**ÍTEMS DE DATOS:**

========================================================================

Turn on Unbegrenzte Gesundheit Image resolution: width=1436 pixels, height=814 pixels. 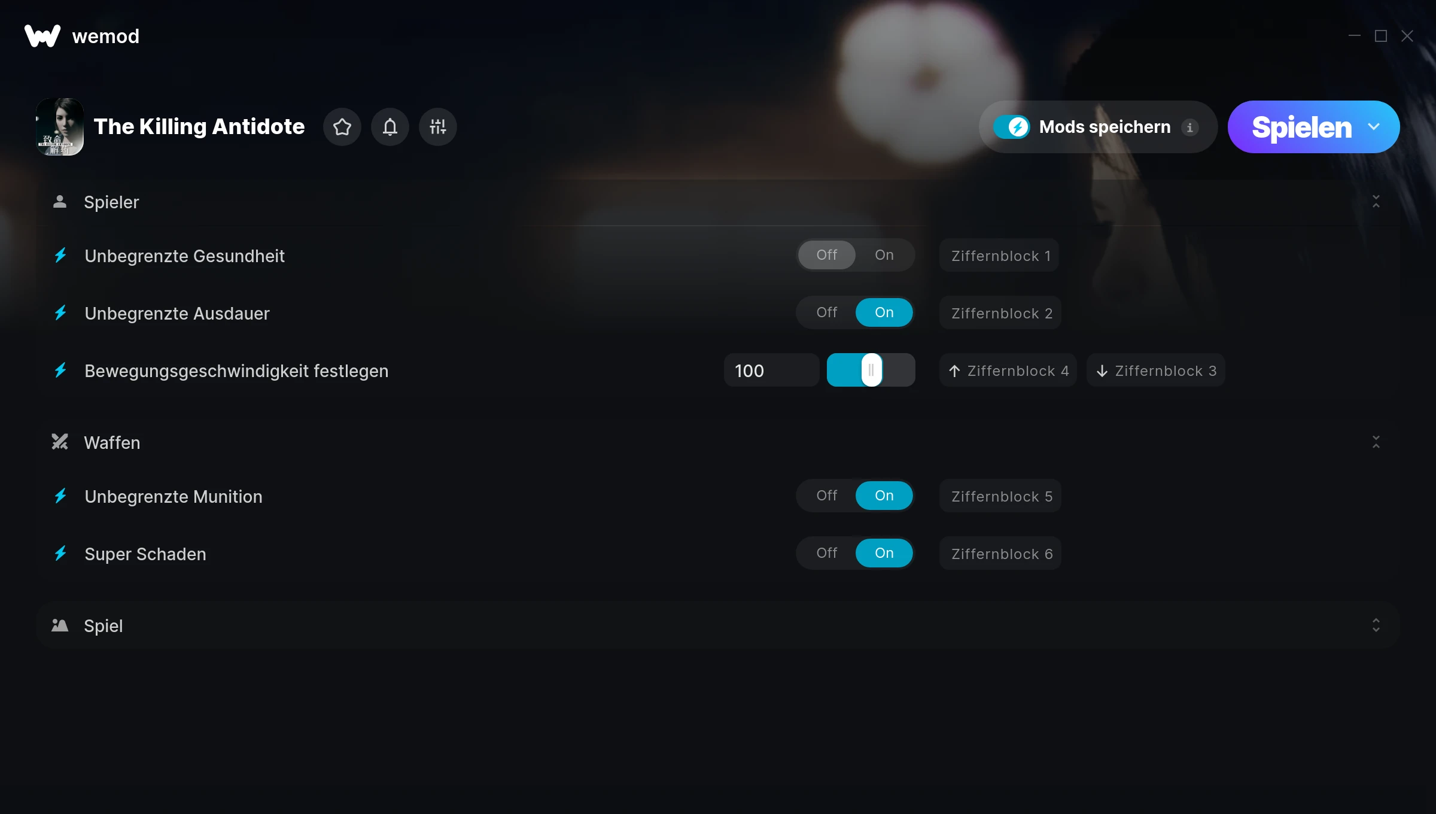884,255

========================================================================

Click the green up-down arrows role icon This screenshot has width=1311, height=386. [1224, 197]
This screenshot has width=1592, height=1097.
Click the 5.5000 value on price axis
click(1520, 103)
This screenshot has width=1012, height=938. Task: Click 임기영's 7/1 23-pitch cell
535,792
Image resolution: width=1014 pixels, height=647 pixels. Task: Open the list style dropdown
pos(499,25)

========================================================================

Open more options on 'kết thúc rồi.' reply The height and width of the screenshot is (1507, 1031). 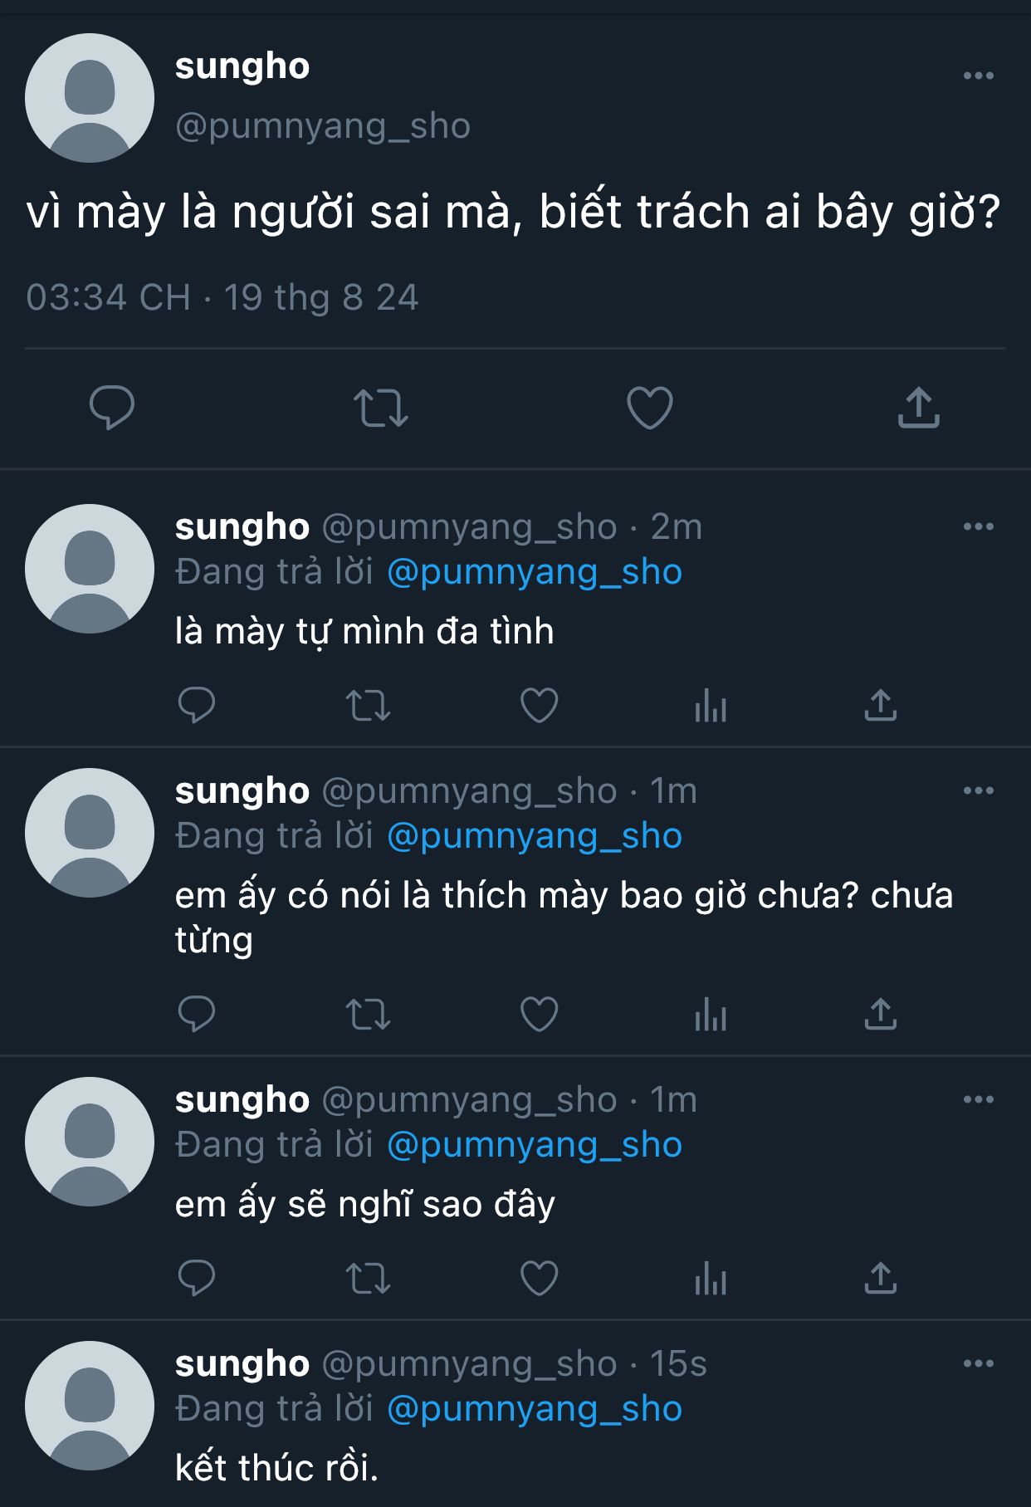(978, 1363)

========================================================================

**INSTRUCCIONES:** Por favor, pon en una lista JSON de cadenas solo las líneas que van desde la que contiene "This screenshot has width=1012, height=938." hasta la que contiene "pos(499,25)", ambas incluidas, con una cadena por línea y sin líneas en blanco.

**RESPUESTA:**
[
  "This screenshot has width=1012, height=938. Task: Click 임기영's 7/1 23-pitch cell",
  "535,792",
  "Image resolution: width=1014 pixels, height=647 pixels. Task: Open the list style dropdown",
  "pos(499,25)"
]